Inconsistent results from libffm

aksnzhy / xlearn

High performance, easy-to-use, and scalable machine learning (ML) package, including linear model (LR), factorization machines (FM), and field-aware factorization machines (FFM) for Python and CLI interface.

https://xlearn-doc.readthedocs.io/en/latest/index.html

Apache License 2.0

3.09k stars 519 forks source link

Inconsistent results from libffm #245

Closed gsakkis closed 10 months ago

gsakkis commented 5 years ago

I'm trying to compare xlearn with libffm in terms of consistency on the same dataset (demo/classification/criteo_ctr/small*.txt) and I'm getting different results. That's even after ruling out some common suspects (using same hyperparameters, setting number of threads to 1, disabling the random shuffling).

Has anyone been able to produce the same trained model with both packages and if so how? If not, does it mean that one implementation (or both) have a bug or there is a legitimate reason for non-deterministic models?
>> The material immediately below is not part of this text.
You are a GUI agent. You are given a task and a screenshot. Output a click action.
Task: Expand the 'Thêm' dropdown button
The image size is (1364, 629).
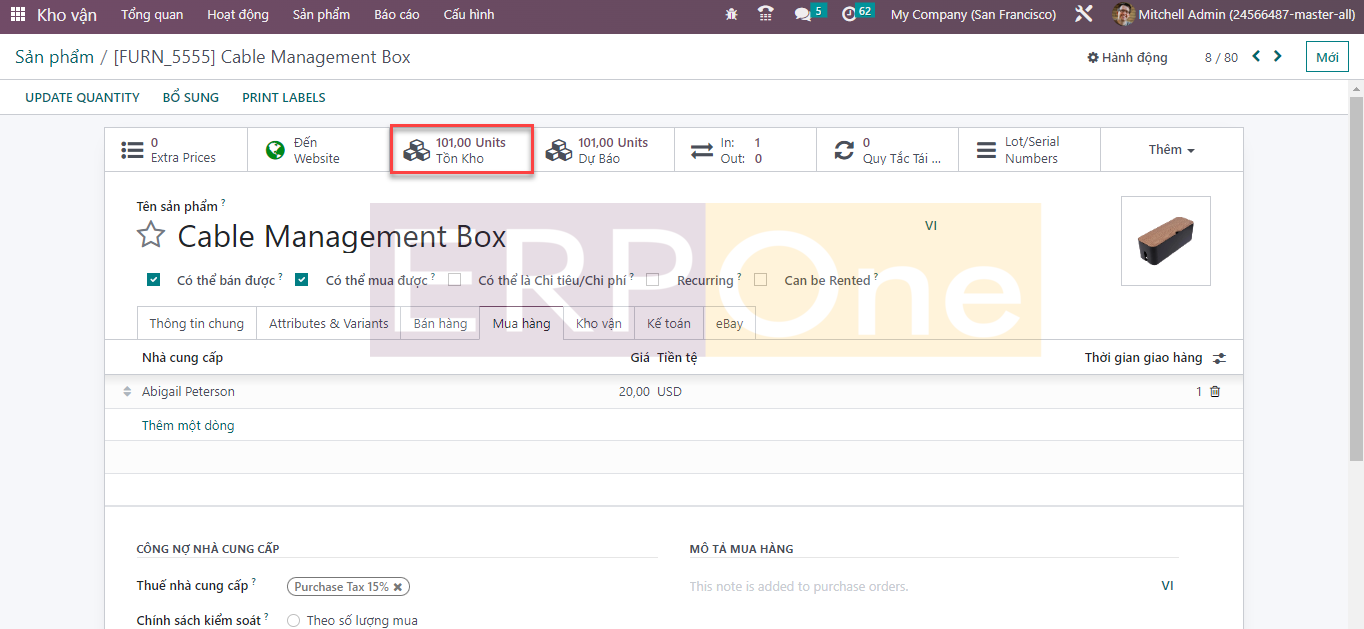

aksnzhy commented 5 years ago

@gsakkis Hi, the inconsistent result comes from many reasons: xLearn and libffm has different optimization method, different model initialization, different data shuffle, and so on..

gsakkis commented 5 years ago

I see, thanks. It would be nice if there was a combination of parameters that make xLearn behave like libffm for getting consistent reproducible results but I guess that's not currently supported. Feel free to close this issue if it's not worth the effort to add such a "backwards compatibility" mode in the future.